AArnott / Library.Template

A template for a NuGet package with tests, stylecop, fxcop, versioning, and Azure Pipelines build ready to go.
MIT License
131 stars 26 forks source link

Hang dumps not uploaded on Azure pipelines for MacOS #167

Closed SteveBush closed 2 years ago

SteveBush commented 2 years ago

Hang dumps are not being uploaded on MacOS Azure pipeline agents. GitHub Actions work fine. When I open a TRX, the following dialog shows the relative path for a macOS hang dump (ignore the downloads folder prefix).

image

AArnott commented 2 years ago

Hang dumps aren't even created on macOS agents, by the look of it. Errors about the platform not supporting it. I wonder what GitHub Actions could possibly do differently since this appears to be a limitation in the dotnet test tooling.

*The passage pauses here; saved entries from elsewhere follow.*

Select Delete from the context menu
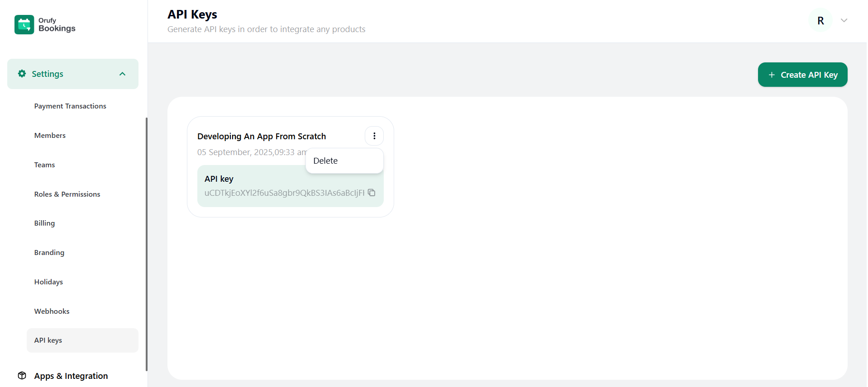 [x=326, y=161]
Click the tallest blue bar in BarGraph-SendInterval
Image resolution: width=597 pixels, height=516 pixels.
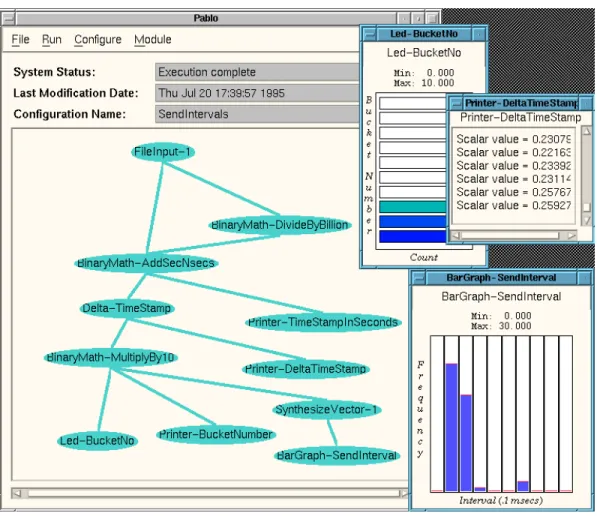point(451,427)
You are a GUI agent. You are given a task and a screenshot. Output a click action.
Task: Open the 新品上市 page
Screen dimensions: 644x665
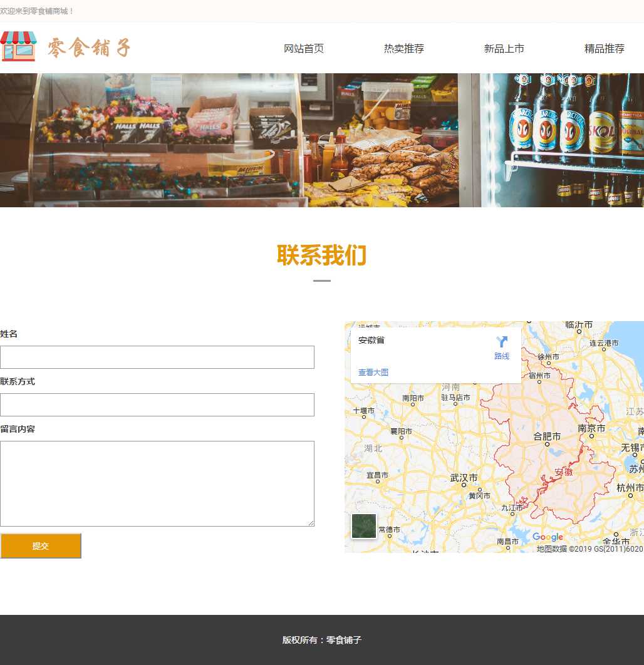[x=504, y=48]
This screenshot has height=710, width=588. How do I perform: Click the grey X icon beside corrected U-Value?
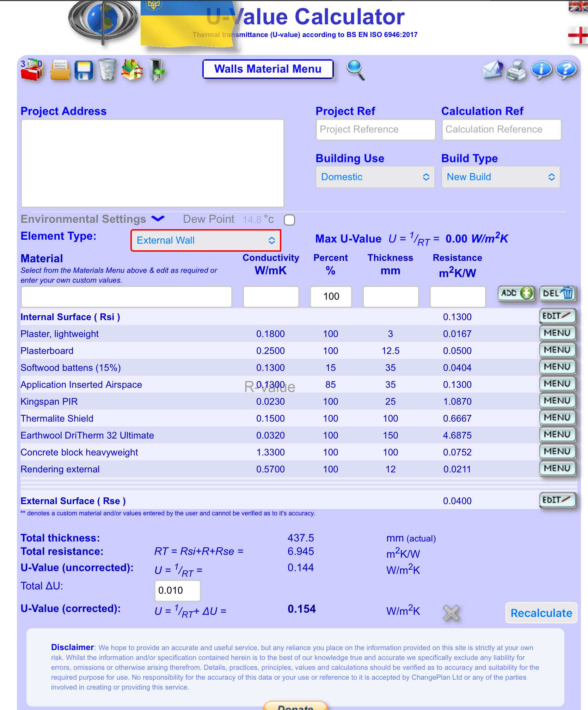click(451, 613)
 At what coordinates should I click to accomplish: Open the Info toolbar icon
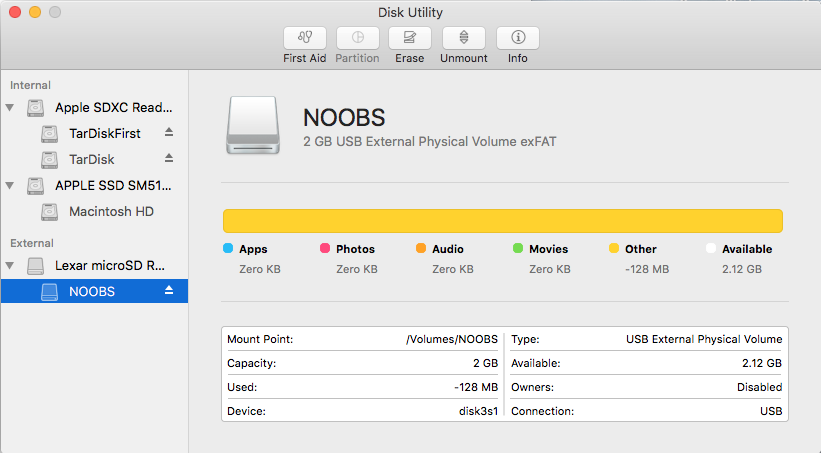click(x=517, y=38)
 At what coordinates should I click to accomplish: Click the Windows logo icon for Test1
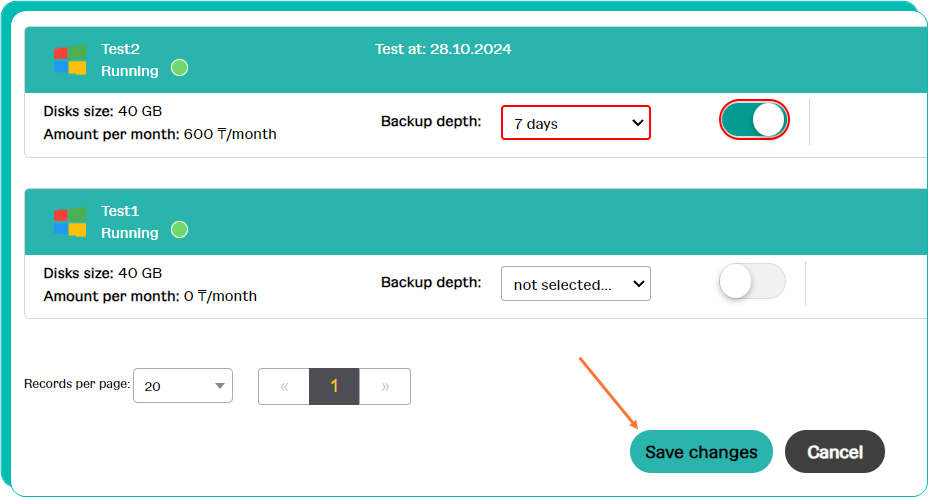coord(70,222)
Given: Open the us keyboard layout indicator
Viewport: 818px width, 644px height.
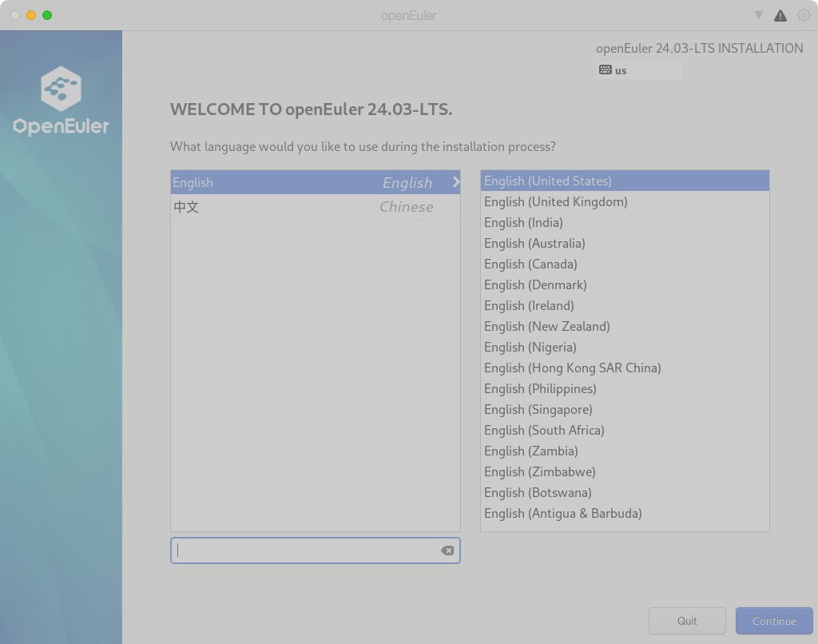Looking at the screenshot, I should (614, 70).
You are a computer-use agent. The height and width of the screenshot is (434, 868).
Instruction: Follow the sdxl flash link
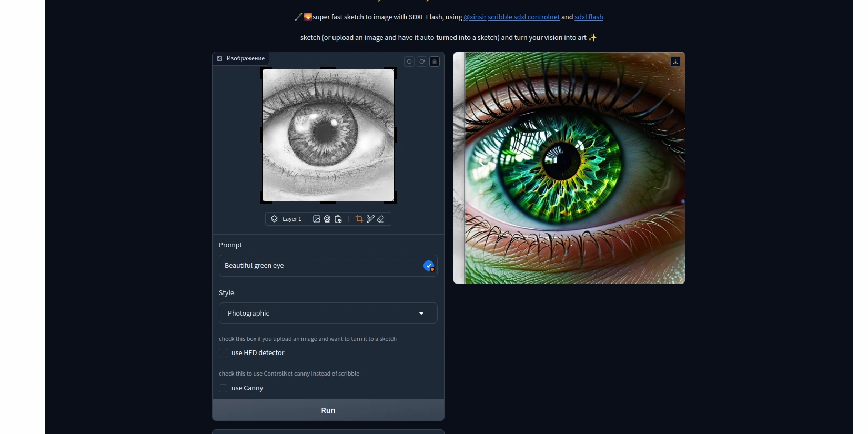(589, 17)
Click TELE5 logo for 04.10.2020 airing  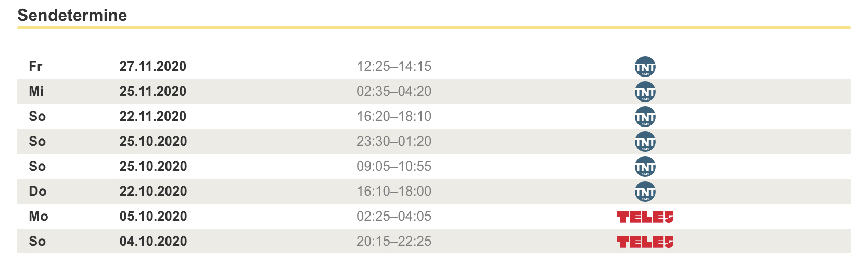tap(645, 242)
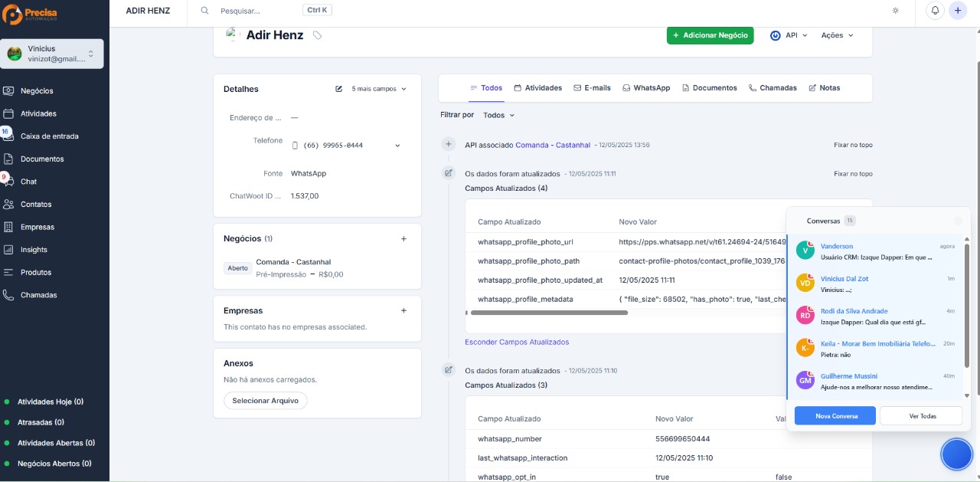Image resolution: width=980 pixels, height=482 pixels.
Task: Click the plus button in top bar
Action: pos(957,11)
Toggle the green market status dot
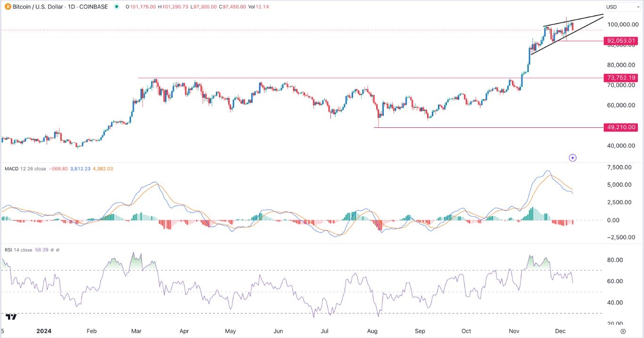The image size is (644, 338). tap(116, 7)
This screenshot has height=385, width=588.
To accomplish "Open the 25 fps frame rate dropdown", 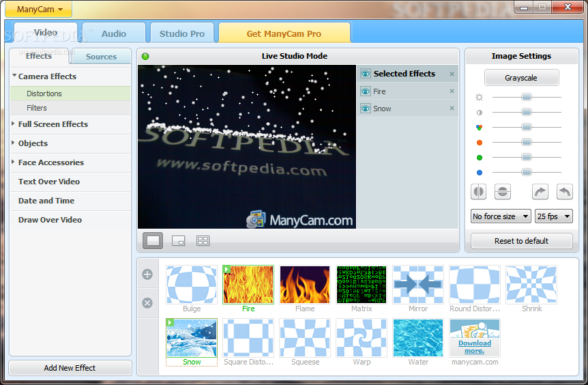I will (553, 216).
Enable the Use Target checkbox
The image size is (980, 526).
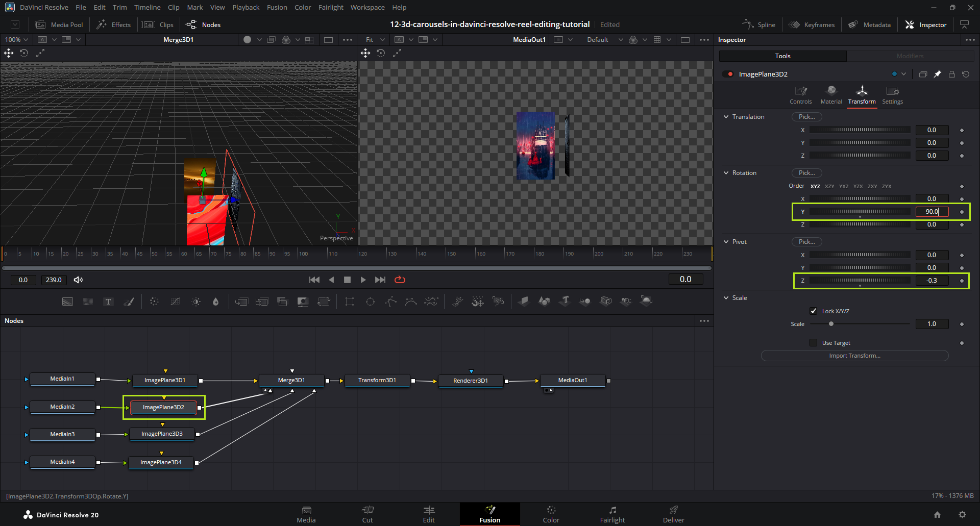pos(814,343)
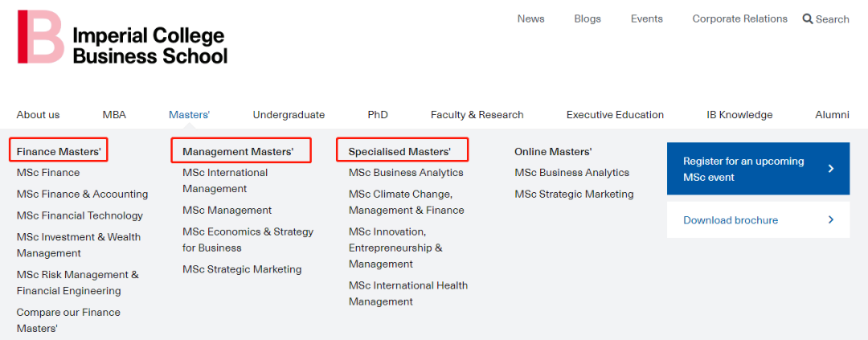
Task: Select MSc Economics & Strategy for Business
Action: click(x=248, y=240)
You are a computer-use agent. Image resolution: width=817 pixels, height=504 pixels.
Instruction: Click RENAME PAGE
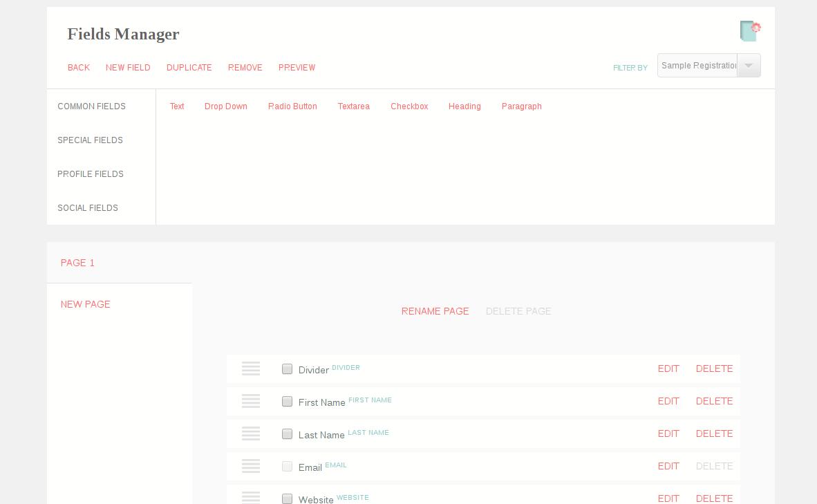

Dmp files are created on linux and Windows, but I don't see them included in any published artifact. I know I had at least that working in the past. I'll have to investigate what happened and get that fixed.

SteveBush commented 2 years ago

I can verify that dmp files are created on the GitHub Action macOS agent when the testhost is forcibly closed due to a timeout. I had a deadlock in my code. Interestingly, if you look at build log, Blame says the platform is not supported yet a hangdump is being created.

Starting test execution, please wait...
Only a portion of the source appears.